Unfinished cast iron can leach into the cobbler and ruin the flavor.
10 to 11 inch cast iron skillet or a round 9 inch by 2 1/4 inch deep baking dish
1 egg white
1 teaspoon water
Fresh peaches baked with peach puree, brandy, ginger and cinnamon with a buttery pastry.
Note: Use a pastry cutter if you don't have a food processor.
Add the flour, salt and sugar to a food processor with a fitted blade and pulse 3-4 times to mix. Add the butter and pulse until the butter is chopped and incorporated. About 10-15 seconds. Drizzle in the ice water while pulsing and continue pulsing until crumbs form, then stop. Do not over-pulse or your pastry may become tough. Pour the crumbs onto a lightly floured surface, press together into a sphere shape. Wrap with plastic and refrigerate.
Peel the extra 2 large peaches, slice them and puree in a blender. Press puree through a sieve and measure out 1/2 cup.

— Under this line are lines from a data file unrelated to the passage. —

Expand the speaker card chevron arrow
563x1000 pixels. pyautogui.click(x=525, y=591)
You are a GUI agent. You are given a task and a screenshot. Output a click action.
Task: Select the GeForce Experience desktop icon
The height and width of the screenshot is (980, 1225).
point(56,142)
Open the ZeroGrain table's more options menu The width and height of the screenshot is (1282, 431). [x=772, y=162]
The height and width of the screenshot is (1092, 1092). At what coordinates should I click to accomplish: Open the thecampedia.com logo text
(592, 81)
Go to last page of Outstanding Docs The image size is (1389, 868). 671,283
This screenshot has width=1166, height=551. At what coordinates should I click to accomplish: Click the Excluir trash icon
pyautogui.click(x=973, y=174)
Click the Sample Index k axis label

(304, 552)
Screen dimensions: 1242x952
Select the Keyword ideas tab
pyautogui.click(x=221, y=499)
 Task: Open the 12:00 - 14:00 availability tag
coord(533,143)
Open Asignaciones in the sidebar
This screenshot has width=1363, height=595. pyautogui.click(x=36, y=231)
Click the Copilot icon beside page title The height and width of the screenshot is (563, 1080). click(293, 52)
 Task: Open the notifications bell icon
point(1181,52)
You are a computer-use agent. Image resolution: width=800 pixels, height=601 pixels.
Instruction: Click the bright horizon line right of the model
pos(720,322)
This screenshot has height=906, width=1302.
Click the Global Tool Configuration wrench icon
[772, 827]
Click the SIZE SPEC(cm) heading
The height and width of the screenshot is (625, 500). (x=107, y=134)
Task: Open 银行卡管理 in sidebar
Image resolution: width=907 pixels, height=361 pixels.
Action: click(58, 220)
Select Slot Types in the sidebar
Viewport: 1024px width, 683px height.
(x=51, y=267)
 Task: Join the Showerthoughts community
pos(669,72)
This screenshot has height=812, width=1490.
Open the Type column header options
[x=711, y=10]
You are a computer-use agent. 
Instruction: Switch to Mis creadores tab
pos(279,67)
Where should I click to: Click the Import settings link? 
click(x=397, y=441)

Peel the remaining peaches using a sharp paring knife or use the blanch-peel technique. Slice the peaches and place in a med-large sauce pan. Add the puree, sugars, spices, salt, brandy and bring to a boil over medium temp. Cook for 5 minutes, stirring often. Whisk the cornstarch with 2 tablespoons of COLD water and stir into the peaches. Stir well and remove from the heat.
Roll the dough out 1/2 inch smaller than the width of the inside of the skillet or baking dish. Pour the peach filling into the skillet, spread out evenly and place the cold pastry dough on top (don't press). Whisk 1 egg yolk with 1 teaspoon of water and brush onto the top of pastry. Cut a small X into the center to release steam, place on a baking sheet in the center of a 375 degree oven and bake 35 minutes.
Remove from oven and let cool. Serve with vanilla ice cream.